Welcome back to our series on company formation in Germany!
Our video on company formation in Germany
Here is a detailed video that walks you through all the steps of founding a GmbH company or UG in Germany:
Overview over steps of company formation in Germany
Process of GmbH company formation in Germany can be split into three parts:
The same steps apply to UGs, since it is pretty much the same thing.
Even before company formation in Germany you already formed a company: the GbR. As I warned you previously, you want to avoid that stage and make it as short as possible. What you want to avoid most of all are liabilities and IP creation during that phase. The GbR is formed once you and your co-founders join forces to start a business. It lasts until your notary appointment.
What do you need to do before the notary appointment? Obviously you need to schedule in advance – there is not yet a walk-in notary. Second, you need to prepare the documents, or have a lawyer like yours truly help you with that. The minimum documents are the articles of association (Gesellschaftsvertrag) and the notarial deed (Errichtungsurkunde), but the notary should help you with that. Usually when there are more co-founders, you will also have a managing director service contract (Geschäftsführerdienstvertrag) and possibly some shareholder agreement (Gesellschaftervereinbarung). Click here to learn more about the differences between those related documents.

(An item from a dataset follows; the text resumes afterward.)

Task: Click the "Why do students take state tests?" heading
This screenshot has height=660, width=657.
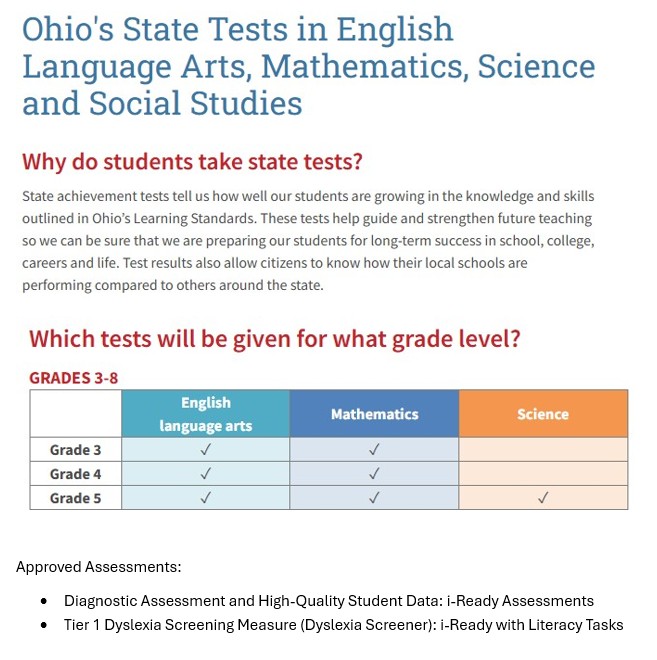Action: 192,161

If you don’t have a German address, make sure to get one (or a friend’s address) by the notary appointment. There are also some professional services like relocation services or co-working spaces that provide address services and that may forward your mail.
Once you have been at the notary, you should get a bank acccount opened. Don’t forget your ID or passport for the notary (and bank)! The quickest notaries and banks may allow a schedule of back-to-back appointments where you walk in from the notary to the bank and already have an IBAN by the next day. With an IBAN every founder can pay in his share capital. Once you have proof that the share capitla is on the account, notify the notary and he will proceed the registration with the commercial register. In the meantime you should pay the notary and put your company name on the mailbox at the company address. Otherwise you won’t receive your bank account information and banking cards or the notary documents. Next, pay the commercial register nad hopefully you will enter the commercial register right away.
For the time being, you are (since the notary appointment) a Pre-GmbH or Pre-UG which is a company in foundation. In that stage you may only use your company name as GmbH i.G. (in Gründung = in formation) or UG (haftungsbeschränkt) i.G., whichever applies (don’t forget about the haftungsbeschränkt in brackets!). A Pre-Company is better than a GbR because it will be automatically followed by the GmbH and no transfer of IP or other shenanigans are required. So you can finally start working on your product and IP and not be afraid of any mean claims from your co-founders. However, you still have to be careful about liabilities and especially payments from the share capital.
3. GmbH / UG
Once you are entered in the commercial registar, you are finally good to go and the limited liabiltiy takes full effect. Make sure to complete the administration processes and register with the commercial chamber (IHK), the trade register (Gewerbeamt), the transperency register (Transparenzregister) if you have a more complex structure with founders‘ vehicles and the tax authorities. From your first month one you need to declare value added tax – which is only possible once you received a tax number.